### WHAT IS NEEDED
According to the family blog entries, how many people came to the potluck?

### SELECTED EXTRACT
---------------
Sunday, October 23, 2005

Our roof is still leaking. Plus the water is starting to go into the kitchen wall.And the roofer isn't returning our calls. Now what do we do?

We had 20-30 people over for a potluck yesterday; it was really nice to see a bunch of our friends, meet a few new people, and get to hang out for a while. We need to get ourselves invited to other people's houses more, though, so we don't have to clean before AND after.

A slept for the first hour of the potluck. When I brought her down, I was afraid she was going to freak out because of all the people, but she did really well. She was a bit overwhelmed, and had to turn way from everyone sometimes, but overall handled it great. Only six months ago, she cried whenever someone outside of her immediate family LOOKED at her. She's come a long way!

I am hoping, though, that we're done paying for our sin of leaving her for all of five hours last Friday. My friend Mala came into town and Dan and I went to a party with her Friday night- other than C's hour-long open house, the first time we've been alone together since A was born. The kids stayed with Nana and Yeye, and we all spent the night. A wasn't thrilled while we were gone, but apparently she held up all right until bedtime, at which point Nana had to keep her in the sling to keep her content- which isn't unheard of at our house, either! BUT, ever since then, she's been super clingy, and for the first few days she was horribly "not-the-mama," even with Dan sometimes.

We had an excellent time at the party, though; food and drinks and music and friends and NO KIDS. Despite an unfortunate swing-dancing accident, we had a blast. Too bad we can't do it again without incurring A's wrath....

Friday, October 21, 2005


This activity sheet came home with C from Kindergarten today. Is anyone else as confused and disturbed by "boo blocks" as we are? (there were no additional instructions) Posted by Picasa

Tuesday, October 18, 2005

I really shouldn't make fun of other people's kids' names- who am I to judge after all- but I received an e-mail from a very nice woman today whose kids are named Samuel and Delia. I did a double-take before realizing that they're not ACTUALLY Samson and Delilah, but....

I'll write about our Night Without the Kids soon. But probably not in like 5 minutes. (Is it obvious Dan and A aren't yet home and C's in bed?)

And a happier post

The rest of the family went to the local coffeehouse to listen to some bluegrass tonight, and I picked C up at 8 to get him home for bed. On the walk home he pretended he was climbing onto some monkey bars and swinging across them. And there was a special button on top, and when he pressed it, it made it so when he came down, he was in Arizona! (There was a long, detailed explanation about how I got to Arizona too, but it involved rules of physics I haven't learned yet, so I can't recreate it here.) The rest of the walk home he talked about how Uncle Monty's ranch (the REAL Uncle Monty, not the imposter Uncle Monty) was right up ahead (from a Trixie Belden book we read like two months ago), and he played the game all the way through his going to bed routine- how the ranch was decorated so beautifully, and how he was going to meet Trixie and ride horses tomorrow, and how he'd better take off his shoes so he didn't track desert sand into the house. It felt like my C was back; the one I haven't seen since August. I hope he stays a while, now that he's gotten into the school groove.
---------------
Data for locating words and elements
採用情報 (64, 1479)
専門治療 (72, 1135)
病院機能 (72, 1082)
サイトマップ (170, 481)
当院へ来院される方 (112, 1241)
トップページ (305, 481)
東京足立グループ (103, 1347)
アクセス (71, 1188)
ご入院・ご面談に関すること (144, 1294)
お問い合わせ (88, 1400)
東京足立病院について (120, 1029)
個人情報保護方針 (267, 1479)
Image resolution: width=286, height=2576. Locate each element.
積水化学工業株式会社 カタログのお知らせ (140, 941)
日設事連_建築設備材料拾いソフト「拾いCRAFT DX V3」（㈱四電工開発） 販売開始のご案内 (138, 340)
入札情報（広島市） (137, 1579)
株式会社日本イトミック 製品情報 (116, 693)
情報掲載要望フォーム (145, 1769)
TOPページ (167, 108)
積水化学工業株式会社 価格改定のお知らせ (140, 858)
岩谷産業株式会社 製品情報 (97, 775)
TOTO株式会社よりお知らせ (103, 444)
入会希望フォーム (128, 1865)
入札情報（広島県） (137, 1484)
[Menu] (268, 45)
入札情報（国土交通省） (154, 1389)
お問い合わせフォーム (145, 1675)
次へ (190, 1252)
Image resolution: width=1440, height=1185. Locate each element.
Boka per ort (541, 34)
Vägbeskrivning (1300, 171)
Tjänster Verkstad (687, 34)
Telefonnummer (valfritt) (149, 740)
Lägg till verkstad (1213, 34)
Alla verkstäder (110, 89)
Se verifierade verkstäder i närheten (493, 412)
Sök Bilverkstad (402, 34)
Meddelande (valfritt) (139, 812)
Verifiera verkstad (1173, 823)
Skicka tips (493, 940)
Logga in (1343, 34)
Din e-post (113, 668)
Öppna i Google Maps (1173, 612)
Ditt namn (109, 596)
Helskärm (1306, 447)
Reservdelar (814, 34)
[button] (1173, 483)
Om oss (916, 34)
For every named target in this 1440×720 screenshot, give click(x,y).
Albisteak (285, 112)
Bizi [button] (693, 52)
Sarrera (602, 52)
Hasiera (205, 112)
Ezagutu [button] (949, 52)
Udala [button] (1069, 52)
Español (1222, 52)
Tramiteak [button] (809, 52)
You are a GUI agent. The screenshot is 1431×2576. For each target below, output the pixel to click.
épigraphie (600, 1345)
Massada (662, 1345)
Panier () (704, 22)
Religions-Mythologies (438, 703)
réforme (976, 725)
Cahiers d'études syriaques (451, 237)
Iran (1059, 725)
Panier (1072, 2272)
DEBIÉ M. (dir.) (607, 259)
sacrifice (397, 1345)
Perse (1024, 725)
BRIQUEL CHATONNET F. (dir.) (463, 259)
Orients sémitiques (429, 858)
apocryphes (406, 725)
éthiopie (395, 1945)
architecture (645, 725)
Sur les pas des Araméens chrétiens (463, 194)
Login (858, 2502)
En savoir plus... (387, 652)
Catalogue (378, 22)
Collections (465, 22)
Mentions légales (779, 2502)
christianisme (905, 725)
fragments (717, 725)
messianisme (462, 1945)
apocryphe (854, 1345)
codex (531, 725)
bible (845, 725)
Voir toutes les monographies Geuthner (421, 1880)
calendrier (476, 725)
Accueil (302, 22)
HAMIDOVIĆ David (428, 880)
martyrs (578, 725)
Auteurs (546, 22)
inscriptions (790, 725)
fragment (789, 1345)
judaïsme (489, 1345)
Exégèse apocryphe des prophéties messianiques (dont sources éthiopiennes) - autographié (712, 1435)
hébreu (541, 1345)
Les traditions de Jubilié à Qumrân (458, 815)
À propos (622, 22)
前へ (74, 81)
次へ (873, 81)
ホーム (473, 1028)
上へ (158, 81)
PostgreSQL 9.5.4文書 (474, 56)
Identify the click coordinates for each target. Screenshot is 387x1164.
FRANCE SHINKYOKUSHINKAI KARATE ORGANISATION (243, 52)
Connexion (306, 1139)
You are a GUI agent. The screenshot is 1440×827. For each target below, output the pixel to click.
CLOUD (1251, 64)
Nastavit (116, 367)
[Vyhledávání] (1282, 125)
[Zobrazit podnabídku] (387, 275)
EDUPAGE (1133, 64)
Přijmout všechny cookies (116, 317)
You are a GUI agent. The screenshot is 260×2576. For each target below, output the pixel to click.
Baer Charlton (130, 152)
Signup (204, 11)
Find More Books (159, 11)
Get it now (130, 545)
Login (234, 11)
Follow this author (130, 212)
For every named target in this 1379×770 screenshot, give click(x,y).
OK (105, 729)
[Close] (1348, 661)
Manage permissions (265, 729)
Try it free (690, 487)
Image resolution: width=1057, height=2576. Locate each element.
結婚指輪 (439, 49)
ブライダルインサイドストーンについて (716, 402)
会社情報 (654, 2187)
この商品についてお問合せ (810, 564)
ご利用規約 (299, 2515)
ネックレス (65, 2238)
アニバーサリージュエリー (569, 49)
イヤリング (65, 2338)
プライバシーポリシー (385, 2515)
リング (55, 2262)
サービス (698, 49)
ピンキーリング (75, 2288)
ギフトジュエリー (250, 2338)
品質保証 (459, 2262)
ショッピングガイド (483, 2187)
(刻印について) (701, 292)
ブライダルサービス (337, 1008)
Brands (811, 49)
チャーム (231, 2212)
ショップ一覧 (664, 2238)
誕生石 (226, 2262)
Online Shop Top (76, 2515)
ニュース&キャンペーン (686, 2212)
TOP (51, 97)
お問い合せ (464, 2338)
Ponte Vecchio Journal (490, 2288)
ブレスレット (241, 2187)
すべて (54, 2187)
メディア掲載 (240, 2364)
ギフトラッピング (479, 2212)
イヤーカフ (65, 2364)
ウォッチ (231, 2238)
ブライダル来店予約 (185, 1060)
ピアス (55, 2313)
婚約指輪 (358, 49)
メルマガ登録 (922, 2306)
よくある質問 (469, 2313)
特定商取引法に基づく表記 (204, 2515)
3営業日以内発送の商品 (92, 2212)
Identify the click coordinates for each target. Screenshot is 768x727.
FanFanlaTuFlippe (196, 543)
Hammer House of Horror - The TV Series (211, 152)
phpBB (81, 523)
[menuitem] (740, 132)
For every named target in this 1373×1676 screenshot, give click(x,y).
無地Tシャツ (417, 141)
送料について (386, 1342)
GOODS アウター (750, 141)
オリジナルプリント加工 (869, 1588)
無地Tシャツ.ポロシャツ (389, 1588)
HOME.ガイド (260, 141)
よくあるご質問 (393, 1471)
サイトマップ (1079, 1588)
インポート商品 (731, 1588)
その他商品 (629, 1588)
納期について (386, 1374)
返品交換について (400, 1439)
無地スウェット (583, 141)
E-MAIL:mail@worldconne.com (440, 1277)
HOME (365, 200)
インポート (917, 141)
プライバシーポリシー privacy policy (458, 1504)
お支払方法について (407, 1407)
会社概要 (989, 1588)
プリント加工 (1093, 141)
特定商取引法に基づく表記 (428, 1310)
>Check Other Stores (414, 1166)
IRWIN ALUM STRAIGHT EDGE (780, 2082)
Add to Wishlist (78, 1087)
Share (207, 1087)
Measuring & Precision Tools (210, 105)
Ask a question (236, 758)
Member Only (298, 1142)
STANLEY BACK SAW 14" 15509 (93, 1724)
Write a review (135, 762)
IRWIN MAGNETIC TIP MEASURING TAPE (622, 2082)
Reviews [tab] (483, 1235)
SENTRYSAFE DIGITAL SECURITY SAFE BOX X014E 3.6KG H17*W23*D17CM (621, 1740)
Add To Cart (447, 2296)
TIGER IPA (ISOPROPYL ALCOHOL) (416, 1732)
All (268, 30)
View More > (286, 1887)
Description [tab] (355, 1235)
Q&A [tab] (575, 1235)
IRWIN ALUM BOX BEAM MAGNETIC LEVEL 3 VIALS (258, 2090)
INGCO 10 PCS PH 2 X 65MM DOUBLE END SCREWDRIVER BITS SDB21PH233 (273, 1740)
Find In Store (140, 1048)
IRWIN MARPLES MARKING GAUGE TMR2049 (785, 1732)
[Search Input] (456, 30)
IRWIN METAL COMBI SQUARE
---------------
### FULL RESPONSE
Between 20 and 30 people came to the potluck.